Dix ans après sa première parution, le roman « J’arrête quand je veux ! », fruit d’une collaboration entre l’auteur liégeois Nicolas Ancion et Infor-Drogues, s’apprête à faire sa rentrée avec un nouveau look. Axé sur la gestion des jeux vidéo, le roman jeunesse s’accompagne d’un projet éducatif qui permet depuis de nombreuses années d’introduire les 10-12 ans au concept de dépendance au virtuel. Une nouvelle vie pour un sujet des plus actuels, en pleine rentrée des classes post-confinement.
Avec le confinement et la fermeture des écoles pendant de long mois, les jeux vidéo ont sans doute pris une plus grande place que d’habitude dans la vie des plus jeunes. Un changement de rythme et de comportement qui a pu inquiéter certains parents, ne sachant souvent pas trop comment aborder le sujet avec leurs enfants. Alors que ces derniers reprennent le chemin de l’école, difficile de trouver un meilleur moment que ce mois de septembre pour sortir la réédition de « J’arrête quand je veux ! ». Fort de 9000 exemplaires écoulés en grande partie dans les écoles, ce livre a depuis longtemps fait ses preuves auprès des élèves de fin de primaire et du premier degré du secondaire.
« J’arrête quand je veux ! » associe avec habilité littérature jeunesse et la vision de l’ASBL à partir d’un sujet pourtant complexe. Plus qu’un roman, c’est tout un projet éducatif qui a été mis en place autour de l’histoire de Théo, passionné de jeux vidéo, qu’il pratique avec un excès qui pourrait le mener à un décrochage scolaire. Cet ouvrage de prévention permet de parler d’assuétude à partir d’un sujet que les enfants connaissent et comprennent, ce qui n’est pas le cas pour les drogues licites ou illicites. Un processus de réflexion que les élèves pourront plus tard transposer aux autres produits.

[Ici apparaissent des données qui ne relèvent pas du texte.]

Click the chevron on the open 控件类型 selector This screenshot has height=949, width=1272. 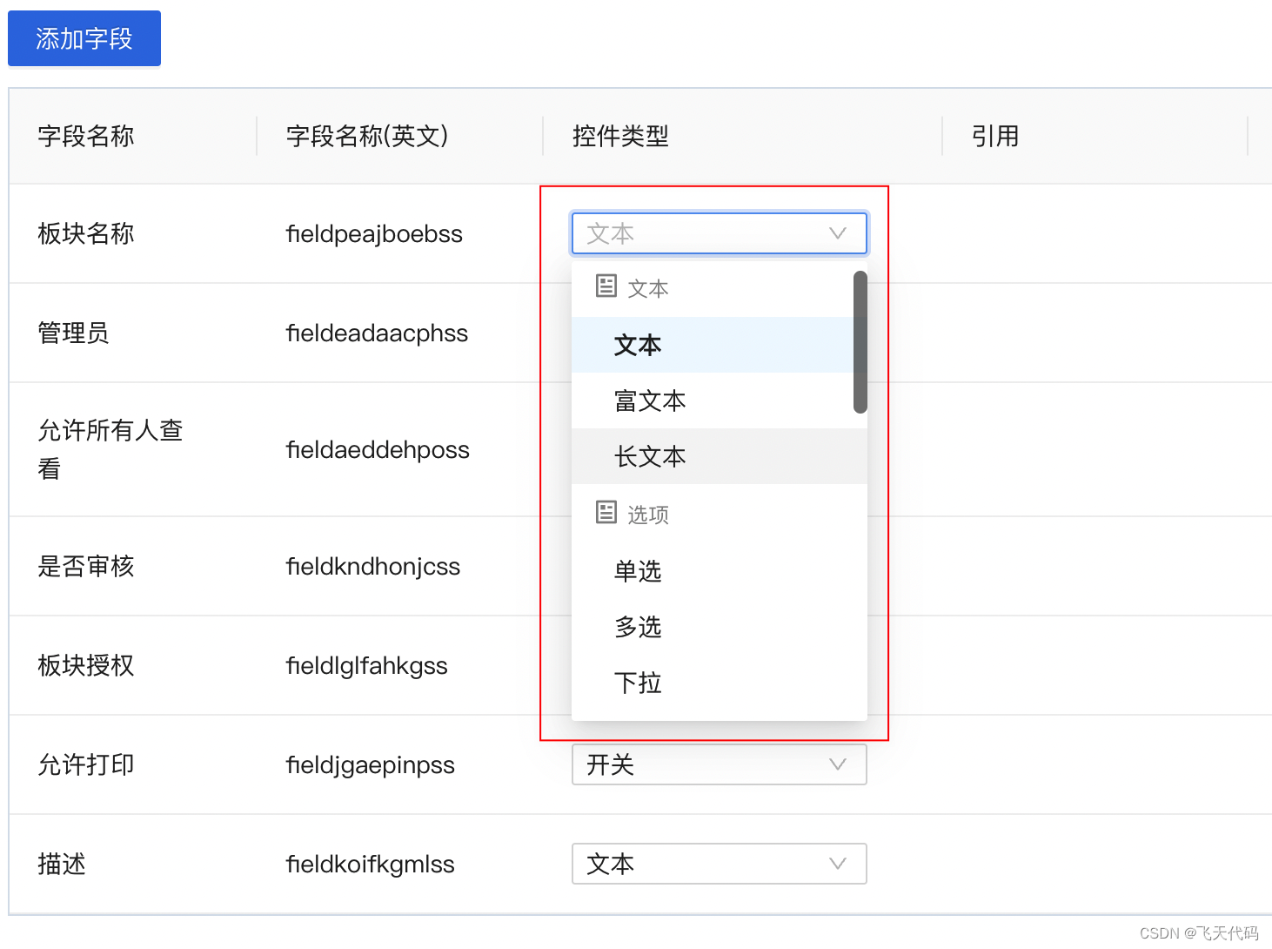tap(837, 233)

« J’arrête quand je veux ! » est un roman publié dans la collection Zone J des éditions Mijade, spécialisée dans la littérature jeunesse. L’ouvrage est accompagné d’un site internet et d’une brochure proposant de nombreuses pistes de réflexions et activités à réaliser en classe ou à la maison sur base de différentes parties du livre. Originaire de Liège, Nicolas Ancion est un auteur pluridisciplinaire de romans, nouvelles, poésies, feuilletons web, théâtre et radio, et bien d’autres supports. Très impliqué, il se rend régulièrement dans des écoles pour participer à des activités autour de ses livres. Infor-Drogues est une association d’aide, d’accueil et d’écoute axée sur l’information, la prévention et la réduction des risques liés aux drogues. Au travers de ses formations auprès des enseignants, l’équipe de prévention développe régulièrement les pistes et les thèmes abordés dans « J’arrête quand je veux ! ».